Le calcul de la retraite a changé : décision de la Cour de cassation sur l'assurance apprentissage
La Cour de cassation a annulé une décision rendue en faveur d'une personne qui demandait à ce que ses périodes d'apprentissage soient prises en compte dans le calcul de sa retraite, au motif qu'elle avait participé à la production durant cette période. Dans son arrêt, la Cour souligne que l'objectif fondamental de la relation d'apprentissage est l'enseignement d'un métier et précise que la période d'apprentissage ne peut être considérée comme relevant des branches d'assurance à long terme.
12punto
La Cour de cassation a rendu une décision marquante dans le cadre d'un procès visant à inclure les périodes d'apprentissage dans le calcul de la retraite. La haute juridiction a annulé la décision rendue en faveur du plaignant par le tribunal local et la cour d'appel, et a renvoyé le dossier pour un nouvel examen.
IL A INTENTÉ UN PROCÈS POUR SA PÉRIODE D'APPRENTISSAGE
Le plaignant a fait valoir qu'il avait travaillé comme apprenti à l'Industrie de la chimie et des machines (MKE) entre 1987 et 1989, alors qu'il avait 16 ans, et qu'il avait effectivement participé à des activités de production durant cette période. Il a donc demandé que ces périodes soient prises en compte dans le cadre des branches d'assurance à long terme retenues pour la retraite. À cette fin, il a intenté une action en reconnaissance de services devant le tribunal du travail.
LE TRIBUNAL LOCAL A ACCEPTÉ LA DEMANDE
Le tribunal de première instance a fait droit à la demande, estimant que le plaignant avait principalement travaillé sur des tâches liées à la production durant la période concernée et que son temps de travail relevait davantage d'une activité professionnelle effective que d'une activité d'apprentissage. La cour d'appel régionale a confirmé cette décision.
LE DOSSIER PORTÉ DEVANT LA COUR DE CASSATION
Suite au pourvoi en cassation, le dossier a été examiné par la 10e chambre civile de la Cour de cassation.

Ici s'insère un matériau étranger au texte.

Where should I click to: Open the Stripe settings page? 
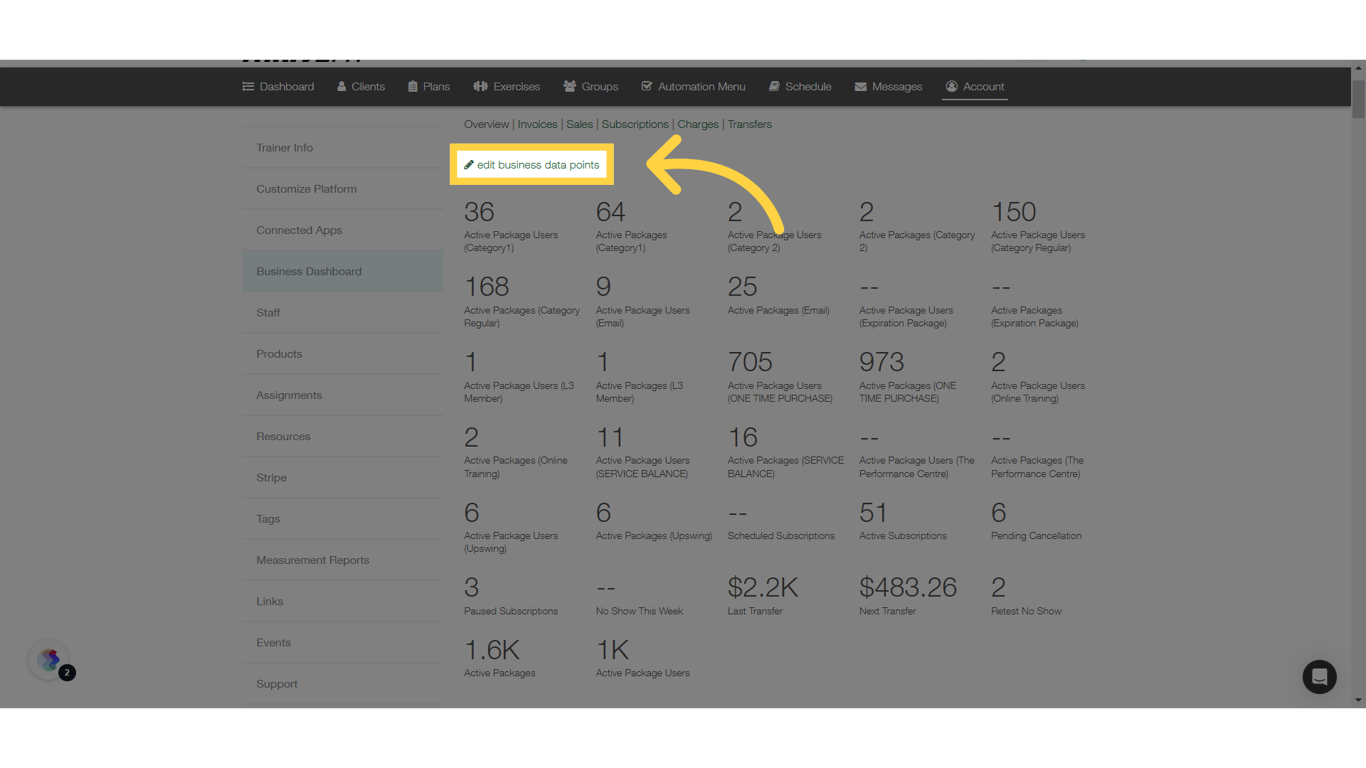pyautogui.click(x=271, y=477)
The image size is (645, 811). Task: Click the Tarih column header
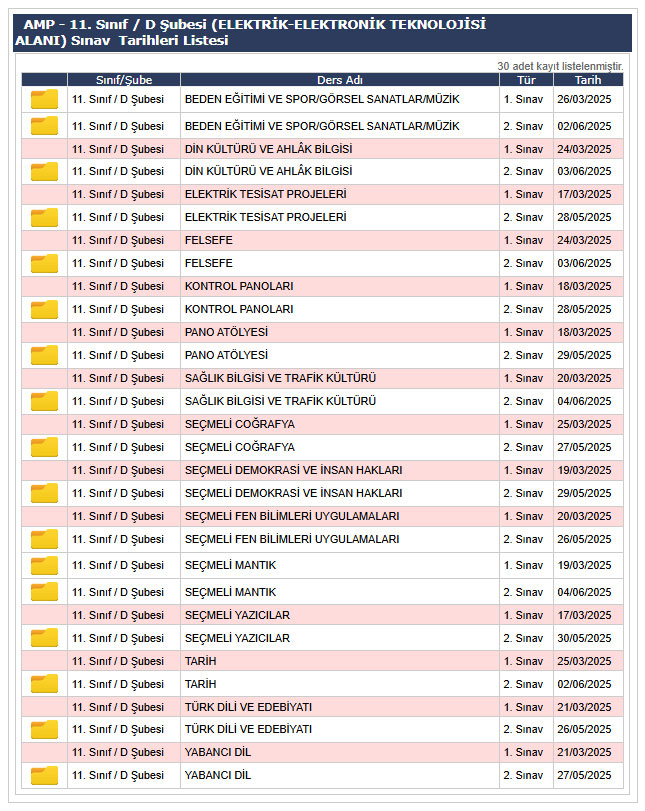tap(588, 80)
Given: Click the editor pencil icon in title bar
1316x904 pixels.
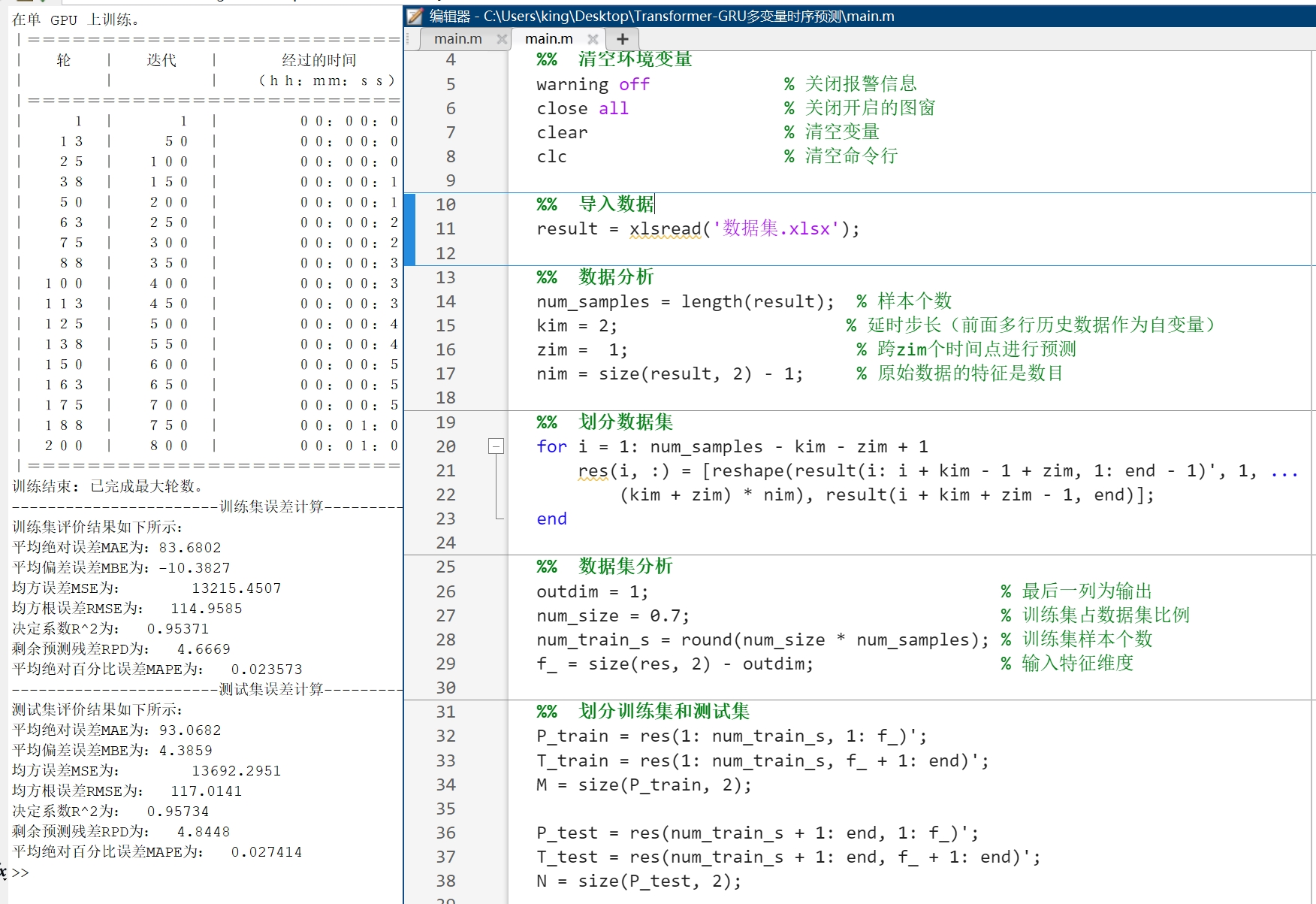Looking at the screenshot, I should click(x=412, y=16).
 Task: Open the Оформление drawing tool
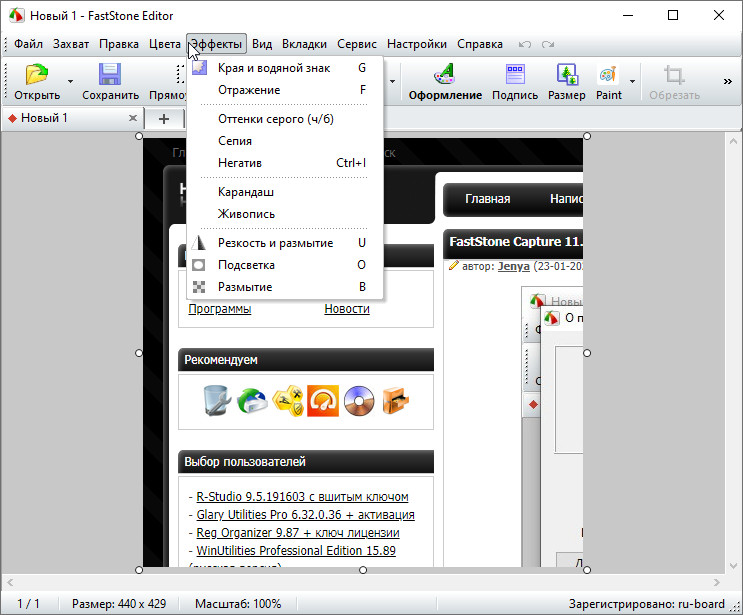point(445,75)
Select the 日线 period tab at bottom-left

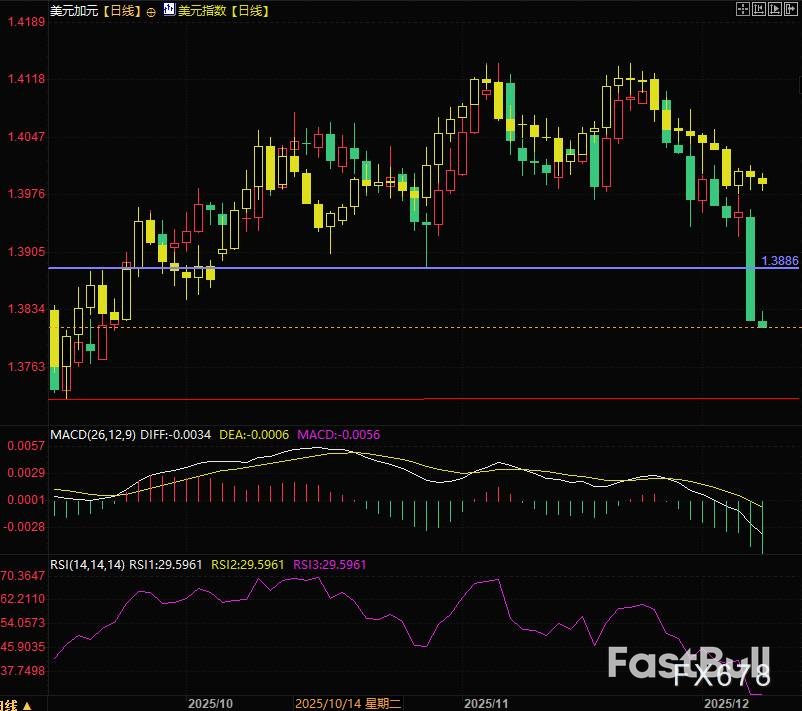(10, 705)
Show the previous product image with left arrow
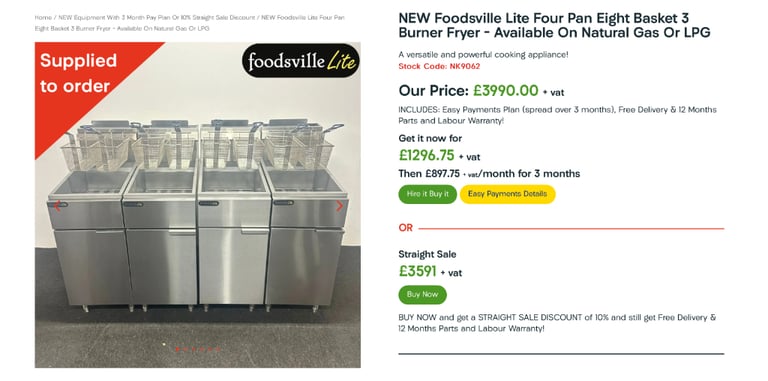The height and width of the screenshot is (381, 768). pos(57,206)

Dans son arrêt, la chambre a souligné que le droit à la sécurité sociale est garanti par la Constitution et que les litiges relatifs à la détermination des périodes d'assurance doivent être examinés avec une attention particulière.
Selon les informations d'Ahmet Kıvanç pour Habertürk, l'arrêt rappelle que, conformément aux dispositions de la loi n° 506 sur les assurances sociales, la qualité d'assuré est acquise dès la conclusion du contrat de travail et le début de l'activité. Cependant, il est souligné que la même loi stipule explicitement que les dispositions relatives à l'assurance maternité, invalidité, vieillesse et décès ne peuvent s'appliquer à la période d'apprentissage.
LA NATURE DE LA RELATION D'APPRENTISSAGE DOIT ÊTRE ÉVALUÉE
La Cour de cassation a précisé que pour déterminer si une personne doit être considérée comme apprentie, il ne faut pas seulement regarder le travail effectué, mais aussi la nature de la relation de travail. L'arrêt indique que l'objectif fondamental du contrat d'apprentissage est l'enseignement d'un métier ou d'un art.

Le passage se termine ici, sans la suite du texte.